I recently took on the support of a customer with a Peer Persistence setup. I had lots of questions when I first started looking into it and I see lots of questions on the forums around this area so I wanted to cover them off in this post.
What is Peer Persistence?
Peer Persistence is a 3PAR feature that enables your chosen flavour of hypervisor, either Hyper-V or vSphere to act as a metro cluster. A metro cluster is a geographically dispersed cluster that enables VM’s to be migrated without interruption from one location to the next with zero down time. This transparent movement of VM’s across data centres, allows load balancing, planned maintenance and can form part an organisations high availability strategy.
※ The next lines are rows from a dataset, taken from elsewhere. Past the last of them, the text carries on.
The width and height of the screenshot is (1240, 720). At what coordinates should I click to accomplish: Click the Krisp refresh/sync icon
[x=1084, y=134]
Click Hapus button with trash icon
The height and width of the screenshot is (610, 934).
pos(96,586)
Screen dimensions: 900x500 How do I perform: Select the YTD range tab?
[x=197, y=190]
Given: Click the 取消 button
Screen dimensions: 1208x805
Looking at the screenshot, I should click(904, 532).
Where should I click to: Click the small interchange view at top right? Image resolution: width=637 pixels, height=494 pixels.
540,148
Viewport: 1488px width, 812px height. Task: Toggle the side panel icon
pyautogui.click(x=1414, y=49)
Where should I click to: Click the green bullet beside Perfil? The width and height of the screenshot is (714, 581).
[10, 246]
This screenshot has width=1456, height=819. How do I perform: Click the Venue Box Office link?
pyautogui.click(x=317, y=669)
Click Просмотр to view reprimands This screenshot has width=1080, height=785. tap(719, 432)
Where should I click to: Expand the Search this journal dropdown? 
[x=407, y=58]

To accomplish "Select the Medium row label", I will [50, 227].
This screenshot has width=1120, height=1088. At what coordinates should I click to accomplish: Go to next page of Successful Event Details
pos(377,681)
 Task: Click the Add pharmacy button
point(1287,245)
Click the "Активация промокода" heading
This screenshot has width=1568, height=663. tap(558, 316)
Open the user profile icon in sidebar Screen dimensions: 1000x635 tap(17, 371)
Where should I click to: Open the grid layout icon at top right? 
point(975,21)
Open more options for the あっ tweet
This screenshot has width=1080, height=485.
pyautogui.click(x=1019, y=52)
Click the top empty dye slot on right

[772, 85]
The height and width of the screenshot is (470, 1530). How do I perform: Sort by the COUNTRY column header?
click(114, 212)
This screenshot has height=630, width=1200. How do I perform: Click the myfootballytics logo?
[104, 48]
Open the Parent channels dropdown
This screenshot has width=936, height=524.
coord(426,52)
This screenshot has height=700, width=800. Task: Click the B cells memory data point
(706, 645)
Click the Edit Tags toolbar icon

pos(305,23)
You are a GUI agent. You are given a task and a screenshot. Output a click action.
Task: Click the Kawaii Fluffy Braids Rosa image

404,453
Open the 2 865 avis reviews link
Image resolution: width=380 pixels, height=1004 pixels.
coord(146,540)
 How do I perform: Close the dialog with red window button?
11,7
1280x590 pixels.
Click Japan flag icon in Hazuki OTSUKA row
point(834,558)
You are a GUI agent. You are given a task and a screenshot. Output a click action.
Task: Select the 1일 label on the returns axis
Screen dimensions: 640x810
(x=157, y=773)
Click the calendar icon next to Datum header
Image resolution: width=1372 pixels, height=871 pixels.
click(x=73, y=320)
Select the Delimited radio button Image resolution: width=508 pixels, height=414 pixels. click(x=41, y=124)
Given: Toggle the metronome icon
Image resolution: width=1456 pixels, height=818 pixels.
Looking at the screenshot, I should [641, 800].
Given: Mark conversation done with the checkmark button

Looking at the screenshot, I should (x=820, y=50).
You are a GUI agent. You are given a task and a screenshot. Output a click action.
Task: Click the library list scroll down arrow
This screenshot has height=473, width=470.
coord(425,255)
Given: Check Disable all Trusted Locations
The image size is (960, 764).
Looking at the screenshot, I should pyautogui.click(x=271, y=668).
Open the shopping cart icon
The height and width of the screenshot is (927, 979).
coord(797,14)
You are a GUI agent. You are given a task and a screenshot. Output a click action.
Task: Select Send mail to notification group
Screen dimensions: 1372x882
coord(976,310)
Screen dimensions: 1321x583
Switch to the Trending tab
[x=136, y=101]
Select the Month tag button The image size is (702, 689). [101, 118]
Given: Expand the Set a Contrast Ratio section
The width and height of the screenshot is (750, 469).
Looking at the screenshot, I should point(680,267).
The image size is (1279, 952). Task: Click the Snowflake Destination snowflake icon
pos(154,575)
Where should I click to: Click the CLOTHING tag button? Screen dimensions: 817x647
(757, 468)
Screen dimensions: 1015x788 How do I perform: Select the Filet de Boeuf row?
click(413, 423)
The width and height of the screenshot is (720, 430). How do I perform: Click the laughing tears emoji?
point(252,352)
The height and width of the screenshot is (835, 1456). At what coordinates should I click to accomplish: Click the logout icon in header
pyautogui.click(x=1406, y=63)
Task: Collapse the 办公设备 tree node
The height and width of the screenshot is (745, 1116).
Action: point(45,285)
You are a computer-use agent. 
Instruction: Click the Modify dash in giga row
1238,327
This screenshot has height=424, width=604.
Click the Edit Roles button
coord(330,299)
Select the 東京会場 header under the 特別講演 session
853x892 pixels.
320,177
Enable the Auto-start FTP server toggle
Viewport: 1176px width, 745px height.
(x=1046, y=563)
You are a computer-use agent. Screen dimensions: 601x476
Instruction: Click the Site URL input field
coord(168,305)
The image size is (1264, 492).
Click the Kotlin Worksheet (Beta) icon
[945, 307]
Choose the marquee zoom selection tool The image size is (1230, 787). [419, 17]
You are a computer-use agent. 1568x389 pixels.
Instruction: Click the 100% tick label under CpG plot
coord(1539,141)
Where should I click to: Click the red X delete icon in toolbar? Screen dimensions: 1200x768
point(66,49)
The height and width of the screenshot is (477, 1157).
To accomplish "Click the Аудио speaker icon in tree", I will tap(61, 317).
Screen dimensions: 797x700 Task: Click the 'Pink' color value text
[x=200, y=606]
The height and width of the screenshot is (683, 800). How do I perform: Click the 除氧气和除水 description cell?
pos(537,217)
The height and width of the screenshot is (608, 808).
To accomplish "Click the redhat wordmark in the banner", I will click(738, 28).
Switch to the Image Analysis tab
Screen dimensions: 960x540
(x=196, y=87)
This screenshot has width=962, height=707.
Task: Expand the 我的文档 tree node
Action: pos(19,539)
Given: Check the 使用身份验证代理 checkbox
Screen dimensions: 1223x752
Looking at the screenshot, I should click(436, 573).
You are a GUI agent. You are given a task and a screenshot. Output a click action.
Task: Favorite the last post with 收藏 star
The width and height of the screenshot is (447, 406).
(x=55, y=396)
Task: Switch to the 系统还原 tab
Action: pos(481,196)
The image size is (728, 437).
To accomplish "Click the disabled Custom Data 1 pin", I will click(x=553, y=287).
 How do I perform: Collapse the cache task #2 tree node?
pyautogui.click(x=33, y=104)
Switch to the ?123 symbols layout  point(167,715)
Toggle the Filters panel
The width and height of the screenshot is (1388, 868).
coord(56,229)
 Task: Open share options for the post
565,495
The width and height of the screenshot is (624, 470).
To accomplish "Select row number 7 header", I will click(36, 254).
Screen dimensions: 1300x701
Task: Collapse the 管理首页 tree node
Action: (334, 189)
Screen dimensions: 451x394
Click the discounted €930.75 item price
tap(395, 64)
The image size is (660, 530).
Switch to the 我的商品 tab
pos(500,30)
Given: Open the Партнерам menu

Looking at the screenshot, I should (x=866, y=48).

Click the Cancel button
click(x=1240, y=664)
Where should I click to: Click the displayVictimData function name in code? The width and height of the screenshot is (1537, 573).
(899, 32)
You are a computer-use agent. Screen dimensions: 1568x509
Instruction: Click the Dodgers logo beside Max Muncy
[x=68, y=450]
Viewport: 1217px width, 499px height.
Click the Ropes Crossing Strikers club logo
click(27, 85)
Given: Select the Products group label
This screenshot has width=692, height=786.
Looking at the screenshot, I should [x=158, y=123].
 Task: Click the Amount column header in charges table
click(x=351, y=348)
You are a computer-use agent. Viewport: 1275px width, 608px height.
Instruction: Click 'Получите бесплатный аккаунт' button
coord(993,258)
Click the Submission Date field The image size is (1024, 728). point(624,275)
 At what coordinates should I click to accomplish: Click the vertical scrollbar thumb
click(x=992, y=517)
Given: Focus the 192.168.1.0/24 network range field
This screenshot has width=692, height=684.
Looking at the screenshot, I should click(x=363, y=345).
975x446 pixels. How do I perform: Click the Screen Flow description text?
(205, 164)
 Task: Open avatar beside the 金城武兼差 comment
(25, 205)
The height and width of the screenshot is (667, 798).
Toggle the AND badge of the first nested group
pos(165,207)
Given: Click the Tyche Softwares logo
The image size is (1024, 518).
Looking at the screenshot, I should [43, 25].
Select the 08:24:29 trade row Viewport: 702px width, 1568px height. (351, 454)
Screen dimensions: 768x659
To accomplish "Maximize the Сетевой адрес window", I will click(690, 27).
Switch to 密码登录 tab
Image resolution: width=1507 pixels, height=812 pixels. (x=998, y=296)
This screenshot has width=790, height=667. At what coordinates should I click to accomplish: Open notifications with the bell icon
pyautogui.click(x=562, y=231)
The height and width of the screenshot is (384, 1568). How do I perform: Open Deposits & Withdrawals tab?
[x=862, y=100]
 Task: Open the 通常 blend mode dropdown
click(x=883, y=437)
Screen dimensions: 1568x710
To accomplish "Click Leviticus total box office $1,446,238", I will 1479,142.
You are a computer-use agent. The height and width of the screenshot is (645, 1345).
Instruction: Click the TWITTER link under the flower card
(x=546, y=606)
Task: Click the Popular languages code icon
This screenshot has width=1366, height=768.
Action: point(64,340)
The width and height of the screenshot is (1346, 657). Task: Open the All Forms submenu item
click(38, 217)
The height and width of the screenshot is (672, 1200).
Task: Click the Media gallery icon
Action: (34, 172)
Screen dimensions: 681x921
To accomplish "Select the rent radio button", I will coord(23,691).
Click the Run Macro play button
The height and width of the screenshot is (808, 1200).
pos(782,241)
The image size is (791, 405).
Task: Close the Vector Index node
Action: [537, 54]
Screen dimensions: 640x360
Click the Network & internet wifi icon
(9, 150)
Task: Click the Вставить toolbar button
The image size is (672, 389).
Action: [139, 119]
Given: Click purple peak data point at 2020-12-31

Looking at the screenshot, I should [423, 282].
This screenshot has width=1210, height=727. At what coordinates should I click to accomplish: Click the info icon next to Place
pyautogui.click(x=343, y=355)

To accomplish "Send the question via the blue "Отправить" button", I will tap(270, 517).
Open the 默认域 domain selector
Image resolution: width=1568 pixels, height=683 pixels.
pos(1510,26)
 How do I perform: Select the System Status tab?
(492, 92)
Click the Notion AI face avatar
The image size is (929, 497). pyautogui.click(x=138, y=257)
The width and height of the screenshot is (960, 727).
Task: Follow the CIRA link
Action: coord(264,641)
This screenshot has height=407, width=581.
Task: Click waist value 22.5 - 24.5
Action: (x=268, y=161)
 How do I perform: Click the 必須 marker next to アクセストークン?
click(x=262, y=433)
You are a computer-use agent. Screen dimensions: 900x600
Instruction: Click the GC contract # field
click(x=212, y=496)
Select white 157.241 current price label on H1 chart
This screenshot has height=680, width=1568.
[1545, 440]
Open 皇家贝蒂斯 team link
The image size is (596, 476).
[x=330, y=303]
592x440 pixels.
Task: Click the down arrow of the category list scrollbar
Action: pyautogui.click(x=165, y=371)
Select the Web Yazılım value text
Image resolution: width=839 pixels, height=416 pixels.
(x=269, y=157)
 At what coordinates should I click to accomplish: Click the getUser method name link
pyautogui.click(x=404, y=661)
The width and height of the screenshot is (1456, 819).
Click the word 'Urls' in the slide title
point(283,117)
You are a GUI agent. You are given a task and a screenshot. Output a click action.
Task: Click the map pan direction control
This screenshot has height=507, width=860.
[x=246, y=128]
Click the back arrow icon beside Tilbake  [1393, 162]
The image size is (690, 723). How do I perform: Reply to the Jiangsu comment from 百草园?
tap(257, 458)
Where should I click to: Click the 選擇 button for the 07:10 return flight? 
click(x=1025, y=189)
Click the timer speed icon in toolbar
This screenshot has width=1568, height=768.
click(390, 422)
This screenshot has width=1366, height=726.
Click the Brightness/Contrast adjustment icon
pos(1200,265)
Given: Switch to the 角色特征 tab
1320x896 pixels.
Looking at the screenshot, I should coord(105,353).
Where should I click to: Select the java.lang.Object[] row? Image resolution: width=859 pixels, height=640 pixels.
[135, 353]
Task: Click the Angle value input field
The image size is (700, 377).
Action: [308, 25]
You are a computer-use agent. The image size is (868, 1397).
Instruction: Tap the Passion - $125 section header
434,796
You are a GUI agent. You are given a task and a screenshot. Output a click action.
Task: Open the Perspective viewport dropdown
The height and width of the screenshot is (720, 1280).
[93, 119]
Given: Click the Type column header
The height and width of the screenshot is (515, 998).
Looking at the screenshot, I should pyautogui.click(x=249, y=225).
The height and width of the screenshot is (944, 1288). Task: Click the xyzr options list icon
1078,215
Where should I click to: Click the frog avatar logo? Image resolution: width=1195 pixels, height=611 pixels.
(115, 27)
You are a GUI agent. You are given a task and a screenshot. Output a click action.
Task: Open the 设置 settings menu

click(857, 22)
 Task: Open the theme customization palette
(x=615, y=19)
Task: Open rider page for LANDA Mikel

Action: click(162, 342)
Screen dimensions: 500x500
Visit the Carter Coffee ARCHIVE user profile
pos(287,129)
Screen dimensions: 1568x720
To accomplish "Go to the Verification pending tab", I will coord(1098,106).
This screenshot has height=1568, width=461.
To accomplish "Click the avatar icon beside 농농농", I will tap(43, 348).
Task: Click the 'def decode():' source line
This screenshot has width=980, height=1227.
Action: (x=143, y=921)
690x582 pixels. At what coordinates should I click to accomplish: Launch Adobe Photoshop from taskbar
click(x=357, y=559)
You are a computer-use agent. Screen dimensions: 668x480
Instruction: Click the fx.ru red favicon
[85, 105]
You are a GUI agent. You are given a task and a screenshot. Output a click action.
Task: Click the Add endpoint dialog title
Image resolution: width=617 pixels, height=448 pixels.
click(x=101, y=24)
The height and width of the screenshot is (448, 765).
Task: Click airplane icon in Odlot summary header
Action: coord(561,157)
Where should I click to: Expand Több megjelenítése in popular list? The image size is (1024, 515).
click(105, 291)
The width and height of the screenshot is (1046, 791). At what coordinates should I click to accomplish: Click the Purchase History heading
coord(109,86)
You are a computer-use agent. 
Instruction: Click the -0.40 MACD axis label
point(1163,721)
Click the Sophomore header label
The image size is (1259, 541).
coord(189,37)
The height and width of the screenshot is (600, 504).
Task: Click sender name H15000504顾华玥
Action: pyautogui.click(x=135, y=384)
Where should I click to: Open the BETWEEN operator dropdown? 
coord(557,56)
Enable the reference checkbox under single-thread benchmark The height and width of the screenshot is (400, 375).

Peer Persistence can also be used with Windows failover clustering to enable a metro cluster for services such as SQL server on physical servers.
What are the building blocks for Peer Persistence?
The first thing you are going to need is two 3PAR systems with Remote Copy, Peer Persistence is effectively an add-on to Remote Copy and cannot exist without it. Remote Copy must be in synchronous mode and so there are some requirements around latency. The max round-trip latency between the systems must be 2.6ms or less, this rises to 5ms or less with 3PAR OS 3.2.2
As this is effectively a cluster setup a quorum is required, which HPE provide in the form of a witness VM deployed from OVF. This witness VM acts as the arbitrator to the cluster to verify which systems are available and if automatic fail over to the 2nd site should be initiated.
The other requirements are:
- The 3PAR OS must be a minimum 3.2.1 or newer for Hyper-V. I would recommend at least 3.2.1 MU3 since this included a fix which removed the need to rescan disks on hosts after a fail over. 3.1.2 MU2 or newer for VMware
- The replicated volumes must have the same WWN on both 3PAR systems. If you create a new volume and add it to Remote Copy this will happen automatically.
- You will need a stretched fabric that will allow hosts access to both systems
- Hosts need to be zoned to the 3PAR systems at both sites
- When you create the remote copy groups you must enable both auto_failover and path_management polices to allow for automated failover
- FC, iSCSI, or FCoE protocols are supported for host connectivity. RCFC is recommended for the remote copy link.
Further requirements specific to hypervisor are:
- Windows hosts must be set to a persona of 15
- For non-disruptive failover Hyper-V hosts must be 2008 R2 or 2012 R2
- Windows hosts must be set to a persona of 11
- For non-disruptive failover ESXi hosts must be ESXi 5.x or newer
- No storage DRS in automatic mode
- Recommended to configure datastore heart beating to a total of 4 to allow 2 at each site
- Set the HA admission policy to allow all the required workloads from the other site to run in the event of a fail over
The picture bit
I have robbed the picture above from HPE Peer Persistence documentation, it has more lines on it than the London underground, but let me try and explain. There are two geographically dispersed data centres site A and B. Both sites contain 3 hypervisor hosts shown at the top of the picture and a 3PAR shown at the bottom. The data centres are then linked by a stretched fabric so the zoning information is shared across the sites, synchronous Remote Copy will also occur across the link. Each host is zoned to 3PAR systems at both sites.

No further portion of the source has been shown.